Du Bois is referring to the historical arc of the black experience in the United States in the nineteenth and early twentieth centuries. In 1863, Abraham Lincoln legally freed the slaves. This is what Du Bois means when he states the slave went free. Further, after the South was defeated in the Civil War in 1865, all black people in the United States achieved literal emancipation.
Then, for a few years after the war, while the former Southern leadership class was broken and in disarray, black folks were able to actually exercise this freedom as if they were whites. This is the period Du Bois refers to when he says that black Americans stood for a brief moment in the sun: they were able to vote; reasonable policies were put in place to help them economically; and in rare instances, black men were even elected to office.
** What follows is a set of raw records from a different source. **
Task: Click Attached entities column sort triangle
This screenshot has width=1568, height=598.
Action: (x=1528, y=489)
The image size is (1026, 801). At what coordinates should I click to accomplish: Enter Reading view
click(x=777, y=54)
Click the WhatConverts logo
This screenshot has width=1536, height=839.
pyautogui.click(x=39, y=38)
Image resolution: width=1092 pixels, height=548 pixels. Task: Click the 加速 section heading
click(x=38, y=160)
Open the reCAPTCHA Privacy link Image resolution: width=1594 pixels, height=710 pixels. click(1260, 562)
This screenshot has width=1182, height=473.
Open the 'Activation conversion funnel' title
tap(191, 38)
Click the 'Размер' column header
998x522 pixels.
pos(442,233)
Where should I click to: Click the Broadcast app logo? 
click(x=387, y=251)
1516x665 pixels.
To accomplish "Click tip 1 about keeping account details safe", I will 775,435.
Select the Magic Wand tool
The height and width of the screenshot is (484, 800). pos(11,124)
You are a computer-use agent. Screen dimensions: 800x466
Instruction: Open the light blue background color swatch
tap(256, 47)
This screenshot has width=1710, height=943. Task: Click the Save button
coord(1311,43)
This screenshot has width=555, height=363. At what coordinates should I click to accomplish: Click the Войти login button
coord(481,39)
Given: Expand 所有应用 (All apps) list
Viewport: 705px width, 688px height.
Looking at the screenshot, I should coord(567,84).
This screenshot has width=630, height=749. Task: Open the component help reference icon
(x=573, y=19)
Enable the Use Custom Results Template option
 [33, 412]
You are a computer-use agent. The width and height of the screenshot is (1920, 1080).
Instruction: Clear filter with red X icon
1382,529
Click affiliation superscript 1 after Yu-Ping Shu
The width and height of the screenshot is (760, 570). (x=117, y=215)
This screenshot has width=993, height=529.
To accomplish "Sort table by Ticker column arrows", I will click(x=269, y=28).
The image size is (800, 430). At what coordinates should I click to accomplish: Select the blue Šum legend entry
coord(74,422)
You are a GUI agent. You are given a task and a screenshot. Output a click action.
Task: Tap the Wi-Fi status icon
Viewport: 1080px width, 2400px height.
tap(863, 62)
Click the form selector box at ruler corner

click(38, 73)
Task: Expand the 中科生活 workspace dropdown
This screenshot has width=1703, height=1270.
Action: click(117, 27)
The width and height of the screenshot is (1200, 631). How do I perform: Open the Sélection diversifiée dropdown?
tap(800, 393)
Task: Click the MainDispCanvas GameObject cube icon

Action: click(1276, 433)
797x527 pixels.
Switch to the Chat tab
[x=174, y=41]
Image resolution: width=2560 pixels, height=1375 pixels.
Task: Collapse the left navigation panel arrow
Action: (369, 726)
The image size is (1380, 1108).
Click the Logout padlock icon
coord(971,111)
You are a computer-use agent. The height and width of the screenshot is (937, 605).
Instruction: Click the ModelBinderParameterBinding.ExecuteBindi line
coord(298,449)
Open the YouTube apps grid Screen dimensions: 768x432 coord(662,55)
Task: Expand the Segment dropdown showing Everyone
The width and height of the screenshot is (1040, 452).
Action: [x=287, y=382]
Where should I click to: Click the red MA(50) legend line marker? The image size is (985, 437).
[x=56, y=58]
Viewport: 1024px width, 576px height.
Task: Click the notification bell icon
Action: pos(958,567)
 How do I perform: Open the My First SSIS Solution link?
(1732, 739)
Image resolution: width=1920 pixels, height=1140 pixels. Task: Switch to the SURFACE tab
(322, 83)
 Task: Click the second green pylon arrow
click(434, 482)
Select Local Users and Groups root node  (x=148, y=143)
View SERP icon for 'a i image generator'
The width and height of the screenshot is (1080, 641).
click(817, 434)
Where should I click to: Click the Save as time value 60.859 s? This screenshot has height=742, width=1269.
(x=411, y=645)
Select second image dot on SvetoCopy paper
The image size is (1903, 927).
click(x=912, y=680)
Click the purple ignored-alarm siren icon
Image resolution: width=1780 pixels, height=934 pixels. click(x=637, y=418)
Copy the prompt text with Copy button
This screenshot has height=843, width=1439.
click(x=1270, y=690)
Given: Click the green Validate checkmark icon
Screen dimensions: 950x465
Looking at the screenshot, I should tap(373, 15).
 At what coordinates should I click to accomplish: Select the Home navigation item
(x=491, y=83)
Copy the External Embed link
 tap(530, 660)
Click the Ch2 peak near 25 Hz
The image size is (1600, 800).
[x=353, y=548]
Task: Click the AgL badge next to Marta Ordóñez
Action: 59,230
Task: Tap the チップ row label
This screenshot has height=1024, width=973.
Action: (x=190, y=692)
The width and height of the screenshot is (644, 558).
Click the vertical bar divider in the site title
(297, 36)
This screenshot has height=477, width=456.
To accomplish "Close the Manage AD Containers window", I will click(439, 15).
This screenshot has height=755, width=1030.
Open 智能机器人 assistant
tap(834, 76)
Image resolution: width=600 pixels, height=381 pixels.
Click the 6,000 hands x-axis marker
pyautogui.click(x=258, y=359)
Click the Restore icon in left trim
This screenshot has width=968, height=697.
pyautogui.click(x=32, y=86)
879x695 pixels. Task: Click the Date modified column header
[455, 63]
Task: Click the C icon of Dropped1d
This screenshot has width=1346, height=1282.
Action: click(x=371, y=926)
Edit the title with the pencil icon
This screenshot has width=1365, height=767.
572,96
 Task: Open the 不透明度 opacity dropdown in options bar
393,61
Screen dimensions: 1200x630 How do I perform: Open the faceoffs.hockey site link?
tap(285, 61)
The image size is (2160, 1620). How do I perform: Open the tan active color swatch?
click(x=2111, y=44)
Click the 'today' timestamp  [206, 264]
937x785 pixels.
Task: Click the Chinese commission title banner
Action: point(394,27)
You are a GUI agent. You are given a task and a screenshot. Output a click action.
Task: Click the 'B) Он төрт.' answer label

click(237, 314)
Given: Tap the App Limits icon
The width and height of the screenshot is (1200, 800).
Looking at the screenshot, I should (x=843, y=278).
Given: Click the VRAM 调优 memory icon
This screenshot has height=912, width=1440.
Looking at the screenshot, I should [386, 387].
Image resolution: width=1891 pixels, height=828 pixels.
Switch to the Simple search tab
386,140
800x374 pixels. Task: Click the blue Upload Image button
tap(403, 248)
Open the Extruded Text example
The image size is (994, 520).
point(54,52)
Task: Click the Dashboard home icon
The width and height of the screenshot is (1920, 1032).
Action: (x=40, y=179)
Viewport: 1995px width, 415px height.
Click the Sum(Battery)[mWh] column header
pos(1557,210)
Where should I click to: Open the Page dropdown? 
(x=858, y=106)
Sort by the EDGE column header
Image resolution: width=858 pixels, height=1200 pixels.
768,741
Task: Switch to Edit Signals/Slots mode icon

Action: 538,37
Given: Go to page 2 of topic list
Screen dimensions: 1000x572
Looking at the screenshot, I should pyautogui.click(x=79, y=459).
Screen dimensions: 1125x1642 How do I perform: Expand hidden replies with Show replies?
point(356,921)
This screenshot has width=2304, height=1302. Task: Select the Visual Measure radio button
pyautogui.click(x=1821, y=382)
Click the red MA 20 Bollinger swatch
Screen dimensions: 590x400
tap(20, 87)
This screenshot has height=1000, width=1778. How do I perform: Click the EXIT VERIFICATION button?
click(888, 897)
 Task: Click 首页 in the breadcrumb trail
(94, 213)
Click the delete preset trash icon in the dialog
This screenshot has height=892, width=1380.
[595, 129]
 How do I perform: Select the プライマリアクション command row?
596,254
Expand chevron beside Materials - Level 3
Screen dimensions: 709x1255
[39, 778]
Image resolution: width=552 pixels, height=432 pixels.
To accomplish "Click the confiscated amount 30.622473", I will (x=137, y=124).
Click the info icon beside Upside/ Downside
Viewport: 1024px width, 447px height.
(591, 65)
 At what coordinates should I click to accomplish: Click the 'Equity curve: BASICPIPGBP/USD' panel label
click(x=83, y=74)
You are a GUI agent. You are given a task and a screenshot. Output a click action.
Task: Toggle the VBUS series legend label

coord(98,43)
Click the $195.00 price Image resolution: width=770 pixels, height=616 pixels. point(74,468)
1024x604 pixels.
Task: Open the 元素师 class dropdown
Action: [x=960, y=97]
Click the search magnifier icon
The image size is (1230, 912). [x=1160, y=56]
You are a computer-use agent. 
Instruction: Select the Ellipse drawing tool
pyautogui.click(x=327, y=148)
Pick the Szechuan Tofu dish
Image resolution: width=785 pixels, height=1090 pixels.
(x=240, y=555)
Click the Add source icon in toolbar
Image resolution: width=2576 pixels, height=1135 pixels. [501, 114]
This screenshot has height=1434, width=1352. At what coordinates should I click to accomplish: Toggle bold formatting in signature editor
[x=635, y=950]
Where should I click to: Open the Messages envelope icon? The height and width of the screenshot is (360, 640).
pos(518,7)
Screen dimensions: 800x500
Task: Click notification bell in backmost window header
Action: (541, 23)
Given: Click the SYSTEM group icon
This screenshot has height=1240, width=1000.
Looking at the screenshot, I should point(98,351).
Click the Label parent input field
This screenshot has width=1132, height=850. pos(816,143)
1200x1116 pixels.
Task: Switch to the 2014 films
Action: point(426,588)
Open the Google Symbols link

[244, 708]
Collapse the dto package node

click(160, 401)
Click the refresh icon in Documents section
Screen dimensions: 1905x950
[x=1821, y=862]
This quickly ended as the white Southern elite regrouped and worked to impose policies that crushed black people and treated them as vastly inferior second-class citizens. As the nineteenth century progressed, black people in the South lost the right to vote; they were terrorized by the Ku Klux Klan, a white supremacist group; subjected to employment agreements that were little better than slavery; and finally, in Plessy v. Ferguson, legally forced into segregation. This is what Du Bois means by black people moving back again toward slavery.
Du Bois made this statement in 1935. For decades, he had been championing black folks' struggle for full civil rights. He disagreed with activists like Booker T. Washington who wanted black folks to accommodate themselves to second-class citizenship in order to make economic gains, arguing that internalizing inferiority enslaves and degrades a person.